Yatagarasu Attack on Cataclysm: Parry King
Full Disclosure: The reviewer backed the game’s Indiegogo Campaign at the $10 level, which provided him with an alpha, beta and pre-release version of the game.
The parry is one of fighting games’ greatest treasures. It’s responsible for the most memorable moment in the fighting game community, EVO Moment #37, which crossed into the online mainstream at a time when fighting games were more than a decade removed from their Street Fighter II tipping point and four years ahead of the Street Fighter IV revival. Parries, as the Moment #37 demonstrates, are the biggest payoff for mastering a fighter’s hyper speed chess game; a full parry like the one Daigo Umehara performed against Justin Wong sends a powerful, unambiguous message: “I got you.” It’s exactly what you want when playing a game about reading your opponent’s moves and reacting to them.
Yatagarasu Attack on Cataclysm isn’t the first game to chase the spectacle of the parry. Capcom’s been chasing it ever since Street Fighter III: one of the Grooves in Capcom vs. SNK 2 allowed you to parry; the trailer for Ultimate Marvel Vs. Capcom 3’s “Heroes and Heralds” mode ended with a recreation of Moment #37. Street Fighter IV’s Focus Attack is a pseudo-parry. In Street Fighter V, Ryu’s defining trait is his ability to parry. So Yatagarasu follows a long lineage of games attempting to capture that EVO magic.
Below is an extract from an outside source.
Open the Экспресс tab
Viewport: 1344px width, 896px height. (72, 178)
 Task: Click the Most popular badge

But Yatagarasu is the first game to chase the parry as part of a more dedicated homage to Street Fighter III. Of the game’s six buttons, two are reserved for high and low parries (in Street Fighter III, you parried by pressing forward instead of blocking). The game has red parries. If you get caught in an opponent’s combo, you can perform a sort of quasi-parry by pressing the corresponding punch or kick button of every move hitting you, reducing its damage 5%. It both mitigates and doubles down on the risk of parries: You can mash parry buttons while blocking, since you use buttons to parry, but if you press the wrong one, you take more damage and open yourself up to longer combos than if you hadn’t done anything.
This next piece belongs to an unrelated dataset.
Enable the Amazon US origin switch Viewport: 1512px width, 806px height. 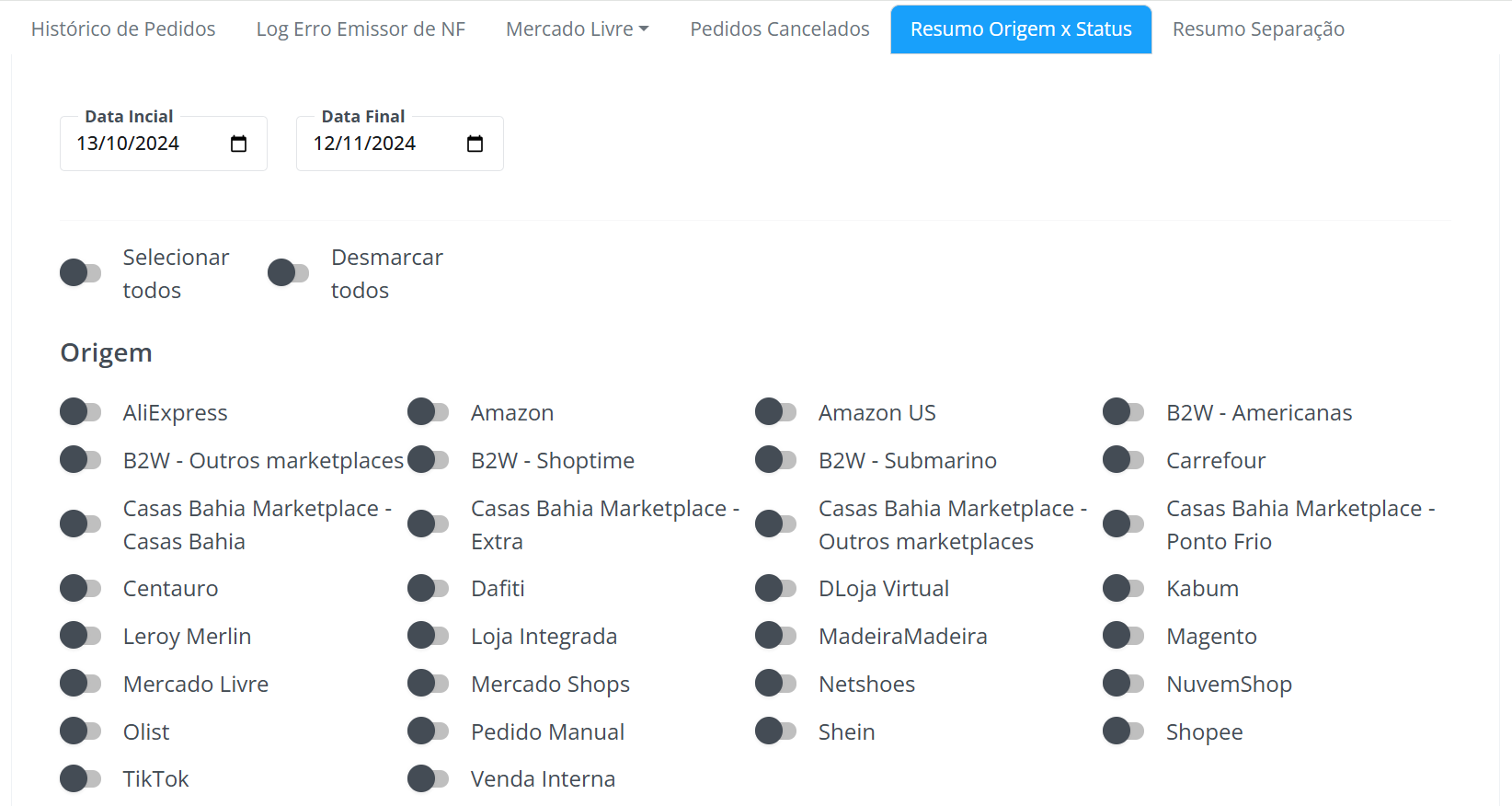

It’s an interesting risk-reward balance that speeds up an already fast game. Yatagarasu ends up playing like Street Fighter III with SNK alumni; parries, universal overheads and multiple supers per character mix with high jumps and the wilder side of Samurai Showdown’s aesthetic. The sprites and backgrounds are also steeped in Street Fighter III’s beautiful sprite work. You won’t have to worry about fighting games’ modern comeback mechanics or slowing rate, but you won’t get much in the way of new systems, either.
Combos, too, veer closer to Street Fighter III’s bursts of damage than Guilty Gear or Marvel’s page-long strings of basic attacks, special moves and supers. It’s a game oriented around quick exchanges during the neutral game (the period of time when players trade jabs at a distance, hoping to catch one another in a string). The end result means you have plenty of chances to recover from a bad exchange, but each of these minor exchanges happen so quickly and build on one another in such a way that a great player will decimate a novice on the high-low guessing game alone.
What anyone chasing the parry tends to forget is that it is rarely the glorious, hype-inducing spectacle videos like Moment #37 make it out to be. Sure, the potential’s there, but most of the time, a parry lasts less than a second, and you’ll most often see them catching fireballs thrown from a screen away, or punishing an overzealous player caught off guard, resulting in a quick reversal of fortune that, again, doesn’t last too long. Parrying is powerful, potentially game-changing. But it isn’t “Let’s go Justin!” followed by a mind-blowing, once-in-a-lifetime moment. It’s much more subtle and less bombastic than we’ve given it credit for. It’s a single pop amidst the noise of pows and super moves.